The sloth-heavy themes of the book are helped along by both humour and the ever-present soundtrack: a procession of mostly American jazz and blues musicians and combos in a variety of haunts. The reader soon becomes infected by foot-tapping, while the blues supply regular infusions of humanity. Sloth’s hallmark is a compassion for the underdog … and the abused. This finds ultimate expression in the final poem: Sloth and the Snake (for the Standing Rock Sioux), telling of the colonized first-nation inhabitants of North/South Dakota, victims of so many broken treaties, whose territory has recently undergone yet another episode of exploitation, imperilling water supplies and thus their very existence. I detect in this poem fellow-feeling for fellow-sufferers.

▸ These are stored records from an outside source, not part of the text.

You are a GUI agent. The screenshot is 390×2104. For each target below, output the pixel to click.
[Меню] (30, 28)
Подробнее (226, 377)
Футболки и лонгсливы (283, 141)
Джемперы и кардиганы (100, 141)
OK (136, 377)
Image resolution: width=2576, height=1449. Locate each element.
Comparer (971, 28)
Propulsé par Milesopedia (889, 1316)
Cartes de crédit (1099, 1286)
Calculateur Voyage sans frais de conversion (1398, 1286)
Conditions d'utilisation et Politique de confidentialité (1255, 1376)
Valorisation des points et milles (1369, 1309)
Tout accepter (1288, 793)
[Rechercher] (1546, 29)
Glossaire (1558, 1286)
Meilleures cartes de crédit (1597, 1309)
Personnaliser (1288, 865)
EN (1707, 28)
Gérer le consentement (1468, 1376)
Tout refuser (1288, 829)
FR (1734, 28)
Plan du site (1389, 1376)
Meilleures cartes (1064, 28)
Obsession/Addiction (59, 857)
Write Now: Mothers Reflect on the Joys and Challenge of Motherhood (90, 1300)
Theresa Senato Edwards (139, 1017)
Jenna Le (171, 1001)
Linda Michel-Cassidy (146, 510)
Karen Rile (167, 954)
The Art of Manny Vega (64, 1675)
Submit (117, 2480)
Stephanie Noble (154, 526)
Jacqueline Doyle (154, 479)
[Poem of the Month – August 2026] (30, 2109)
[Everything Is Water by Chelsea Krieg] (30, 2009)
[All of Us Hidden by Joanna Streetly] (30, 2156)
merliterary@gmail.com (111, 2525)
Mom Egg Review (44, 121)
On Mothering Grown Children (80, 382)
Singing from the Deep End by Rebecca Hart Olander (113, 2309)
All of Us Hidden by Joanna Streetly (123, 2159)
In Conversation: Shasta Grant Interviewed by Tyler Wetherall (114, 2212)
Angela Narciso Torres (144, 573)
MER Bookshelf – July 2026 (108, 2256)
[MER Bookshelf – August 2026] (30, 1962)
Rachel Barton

Having reread and reread this pamphlet since it arrived through my letterbox, I have come to enjoy more and more the consummate wordplay, inspired line-breaks, startling images, rich accumulation of metaphors and calculated shocks. There are even a couple of rhymed poems, cunningly wrought (I’m in awe of any poet with the audacity to rhyme Jew’s with billet doux). I have reached the conclusion that there is a virtuoso performer playing here, and that any diffidence (certainly not sloth) may have in the past dictated more modest ‘venues’ than the ‘arenas’ to which this artist might have aspired. I am glad this work has joined his previous volume (The Devil’s Tattoo, Indigo Dreams Publishing, 2015) ­… with the same worthy publisher.

While weighty questions are raised by this slim body of poetry, the work buzzes with wit and verve, belly laughs sharing space with a rare artistic sensibility, humanity teamed with courage. Solace comes mercifully, in the shape of an odalisque, in the nuzzling of freckled skin, and in a rather special two-course meal. Predictably and unashamedly, my favourite poem in the book is Big Women and Men of Imagination, closely followed by Sloth on Fine Dining both for its absolute filth and as a decent sonnet. Positively Shit Street – Rhyl to Venus deserves a mention for its splendid last line “goggling Venusians wondering what fucking planet we were on.” Other favourite lines from this master of one-liners come from The Martini as Big as the Ritz, (“Enough ice to reassure the polar bear”) and Bull (“The house of unrising bums” ­– hat tip to Eric Burdon).

Sloth notwithstanding, there is no excuse, at all, for the poet to be self-deprecatory about this latest volume. The craft – no, the art – in this pamphlet rises up, rampant, and bursts forth, unashamed and unapologetic.